Пятерых демонстрантов осудили на разные сроки ссылки и лагерей. Виктор Файнберг был заключен в спецпсихбольницу, Горбаневскую отпустили как мать грудного ребенка, но полтора года спустя забрали в психиатрическую тюрьму.

В сентябре и в октябре мы вместе с Александром Бабенышевым изготовили и размножили несколько машинописных листовок о событиях в Чехословакии и о демонстрации на Красной площади. Распространяли их он и его друзья - опускали в почтовые ящики.

Павла приговорили к пяти годам ссылки и отправили в Забайкалье. Майя с семилетним сыном поехала вслед за ним. Друзья называли ее декабристкой.

* * *

Освобожденный от партбилета и от служебных обязанностей, я не мог освободить себя от чувства и сознания ответственности за действия партии и государства.

Я понимал, что наше зло существует не вне страны, не вне народа и не только над ним, не только в верхних слоях номенклатуры… Но знал также, что среди тех, кто привычно голосует "за", платит партийные взносы, получает премии, гонорары из государственных касс, - множество хороших, честных и даже выдающихся, замечательных людей. Я не мог и не хотел отделять себя от них, безоговорочно противопоставлять себя всем, как те радикальные диссиденты, которые становились фанатичными антикоммунистами.

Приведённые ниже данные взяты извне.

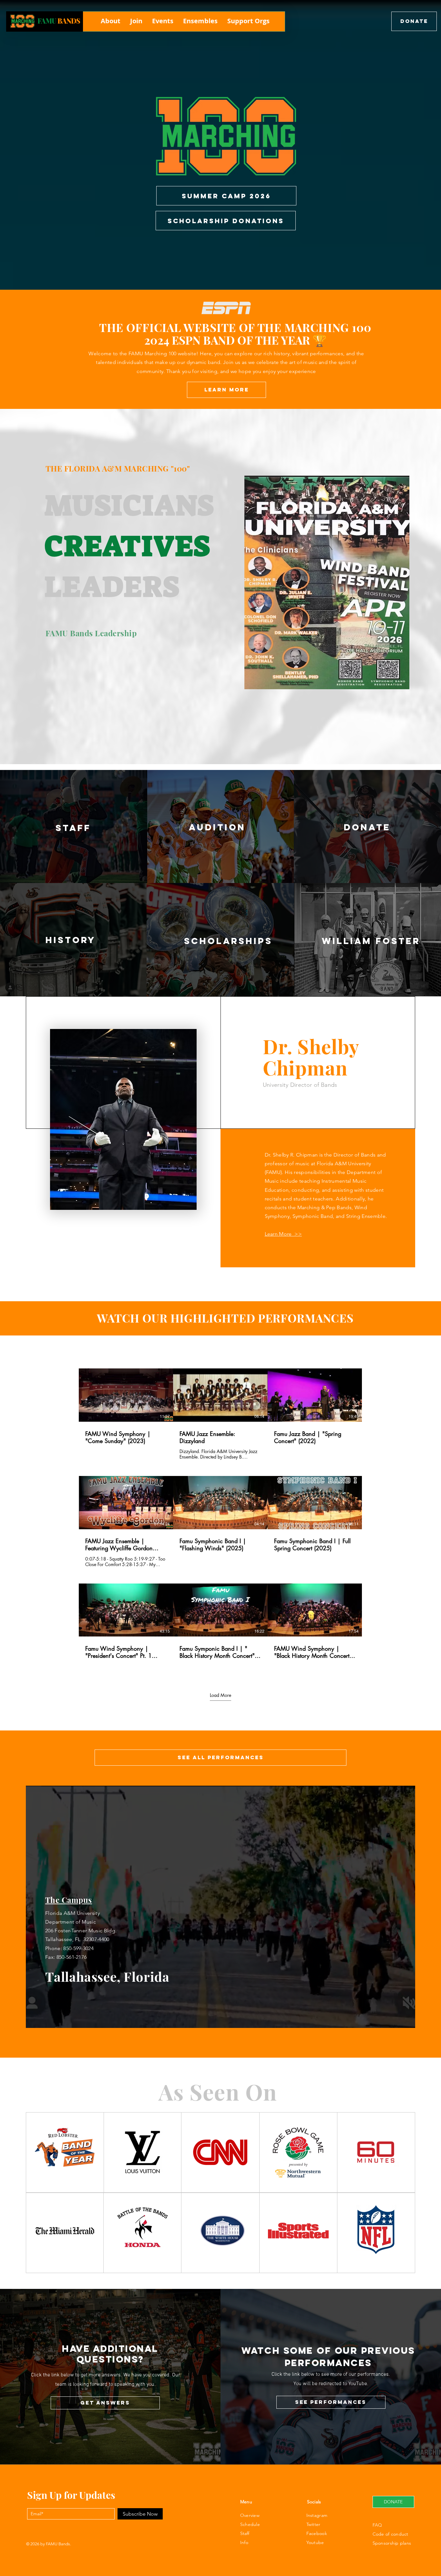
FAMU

Жить и поступать по совести мне удавалось потому, что в нашей семье постепенно, стихийно, без каких-либо предварительных обсуждений и соглашений, возникло "разделение труда": я позволял себе писать и говорить вслух все, что думал, и так, как думал, а позднее позволил себе печатать статьи и книги за границей, давать телевизионные интервью и т. д., потому что Р. заботилась о нашем существовании - моем и наших детей и внуков. После 1966 года вплоть до 1980-го, до дня ареста и высылки А. Сахарова, она не подписывала тех писем, которые хотела бы подписать, не давала интервью иностранным корреспондентам, которые могла бы дать, не позволяла публиковать за рубежом свои работы, уже хранившиеся там у наших друзей. И поэтому еще до того, как мы стали пенсионерами, мы могли жить на ее гонорары, могли пользоваться благами Литфонда, то есть лечиться в поликлинике, ездить в дома творчества, жить в кооперативе Союза писателей.

…Она оставалась "в законе". И это позволяло ей не только оберегать семью, но и продолжать участвовать в той духовной жизни, в которой некоторое время пытался участвовать и я: читать лекции вне Москвы, консультировать аспирантов, писать статьи и книги. С ней заключали договоры еще и в начале 70-х годов.

Мы оба не говорили и не писали ничего такого, чего не думали. Мы оба дружили с семьей Сахаровых и старались помогать преследуемым, заключенным, их семьям. Но я говорил и писал открыто, а она действовала без огласки, неприметно; перепечатывала, распространяла и отправляла на Запад рукописи, собирала вещи и лекарства и передавала их семьям заключенных, сосланных.

Р. Все было так, но не только так, и для меня гораздо сложнее. Весной шестьдесят шестого года, когда я подписала письмо в защиту Синявского и Даниэля и собирала подписи под этим письмом, когда открыто на лекциях отвечала на вопросы об этом процессе, - были минуты полного счастья, я была в мире с собой.

Но потом…

"Мы обращаемся ко всем, в ком жива совесть…"

(Л. Богораз и П. Литвинов)

"Мы обращаемся к людям творческого труда…"

(Габай, Ким, Якир)

"Я требую ознакомить с моим письмом всех членов партии…"

(Яхимович)

Все они обращались и ко мне. А я, во многом разделяя их взгляды, их тревоги, восхищаясь их отвагой, на их призывы не откликалась.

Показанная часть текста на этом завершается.